To implement weighted interleave with task-local weights, we
need new syscalls capable of passing a weight array. This is
the justification for mempolicy2/mbind2 - which are designed
to be extensible to capture future policies as well.


The existing interleave mechanism does an even round-robin
distribution of memory across all nodes in a nodemask, while
weighted interleave distributes memory across nodes according
to a provided weight. (Weight = # of page allocations per round)

Weighted interleave is intended to reduce average latency when
bandwidth is pressured - therefore increasing total throughput.
In other words: It allows greater use of the total available
bandwidth in a heterogeneous hardware environment (different
hardware provides different bandwidth capacity).

As bandwidth is pressured, latency increases - first linearly
and then exponentially. By keeping bandwidth usage distributed
according to available bandwidth, we therefore can reduce the
average latency of a cacheline fetch.

A good explanation of the bandwidth vs latency response curve:
https://mahmoudhatem.wordpress.com/2017/11/07/memory-bandwidth-vs-latency-response-curve/

>From the article:
```
Constant region:
    The latency response is fairly constant for the first 40%
    of the sustained bandwidth.
Linear region:
    In between 40% to 80% of the sustained bandwidth, the
    latency response increases almost linearly with the bandwidth
    demand of the system due to contention overhead by numerous
    memory requests.
Exponential region:
    Between 80% to 100% of the sustained bandwidth, the memory
    latency is dominated by the contention latency which can be
    as much as twice the idle latency or more.
Maximum sustained bandwidth :
    Is 65% to 75% of the theoretical maximum bandwidth.
```

As a general rule of thumb:
  * If bandwidth usage is low, latency does not increase. It is
    optimal to place data in the nearest (lowest latency) device.
  * If bandwidth usage is high, latency increases. It is optimal
    to place data such that bandwidth use is optimized per-device.

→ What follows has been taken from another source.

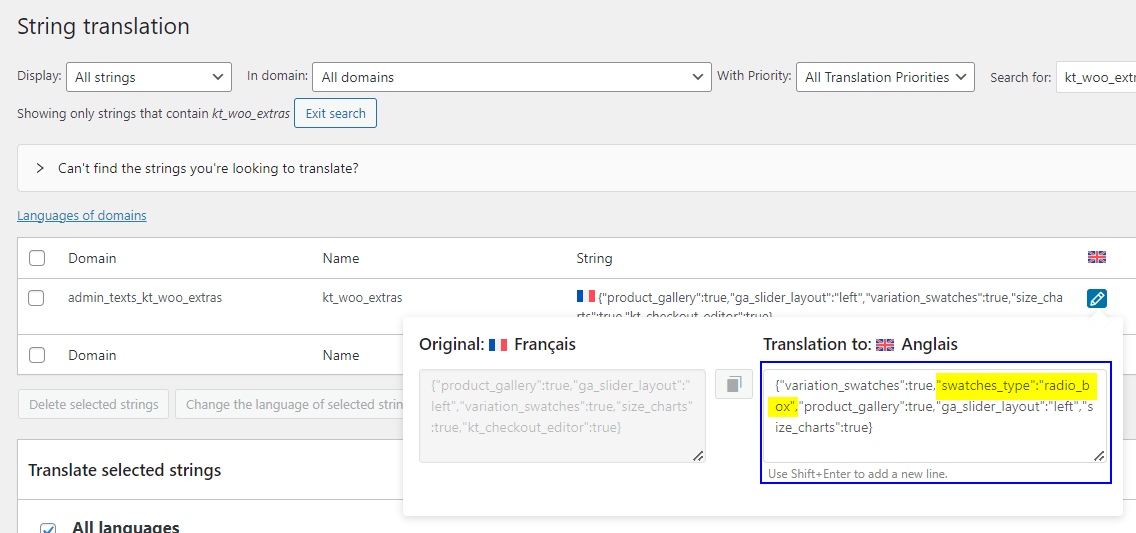The height and width of the screenshot is (533, 1136).
Task: Click the French flag next to Original label
Action: point(498,345)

This is the top line goal: Provide a user a mechanism to target using
the "maximum sustained bandwidth" of each hardware component in a
heterogenous memory system.


For example, the stream benchmark demonstrates that default interleave
is actively harmful, where weighted interleave is beneficial. Default
interleave distributes data such that too much pressure is placed on
devices with lower available bandwidth.

Stream Benchmark (High level results, 1 Socket + 1 CXL Device)
Default interleave : -78% (slower than DRAM)
Global weighting   : -6% to +4% (workload dependant)
Targeted weights   : +2.5% to +4% (consistently better than DRAM)

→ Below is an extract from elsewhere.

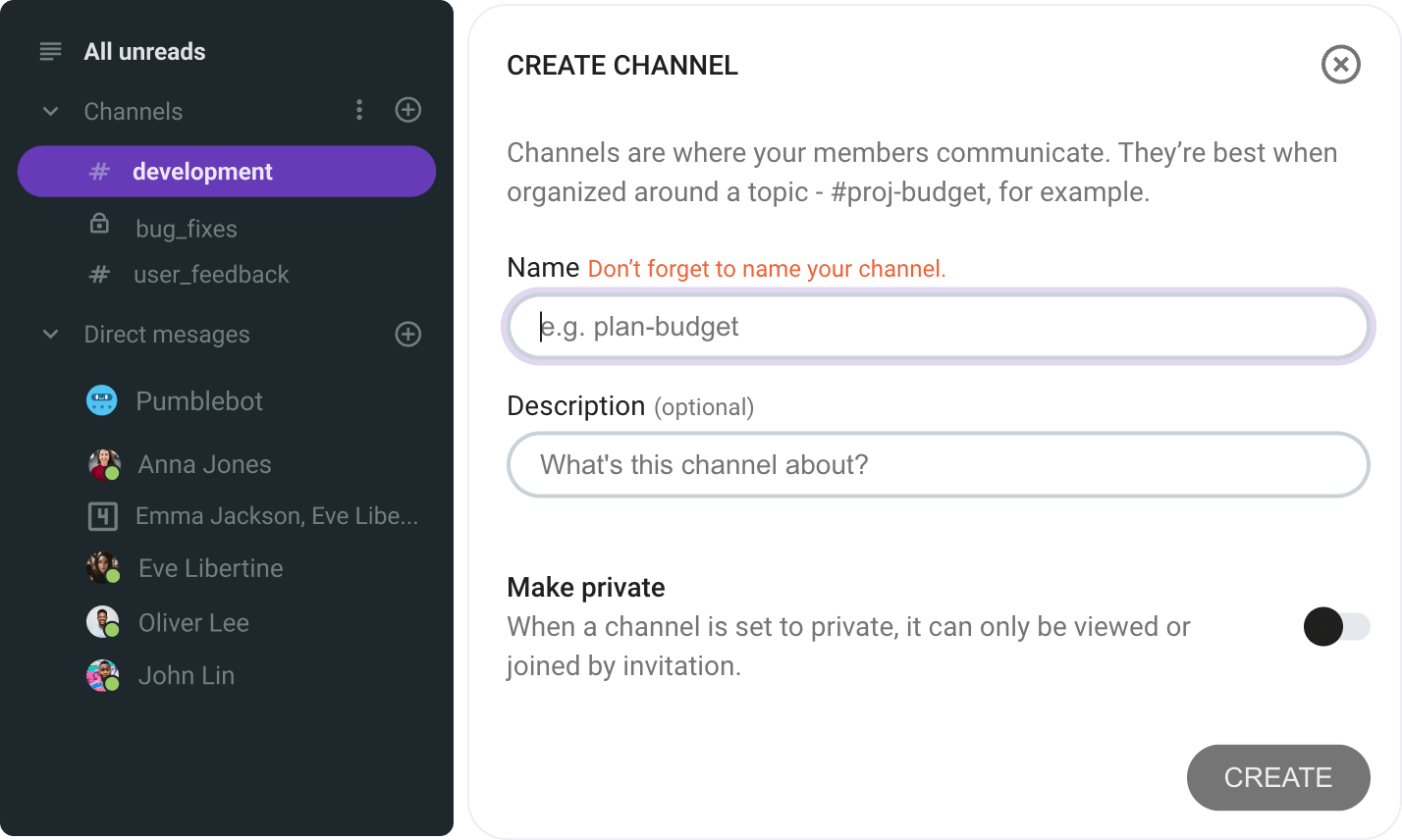Click the Description text field

click(x=937, y=464)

Global means the task-policy was set (set_mempolicy2), while targeted
means VMA policies were set (mbind2). We can see weighted interleave
is not always beneficial when applied globally, but is always
beneficial when applied to bandwidth-driving data areas. This is a
good reason to provide both mechanisms (Simplicity vs Control).


We implement sysfs entries for "system global" weights which can be
set by a daemon or administrator, and new extensible syscalls
(mempolicy2, mbind2) for task-local weights to be set by either
numactl or user-software.

We chose to implement an extensible mempolicy interface so that
future extensions can be captured, rather than adding additional
syscalls for every new mempolicy which requires new data.

MPOL_WEIGHTED_INTERLEAVE is included as an example extension.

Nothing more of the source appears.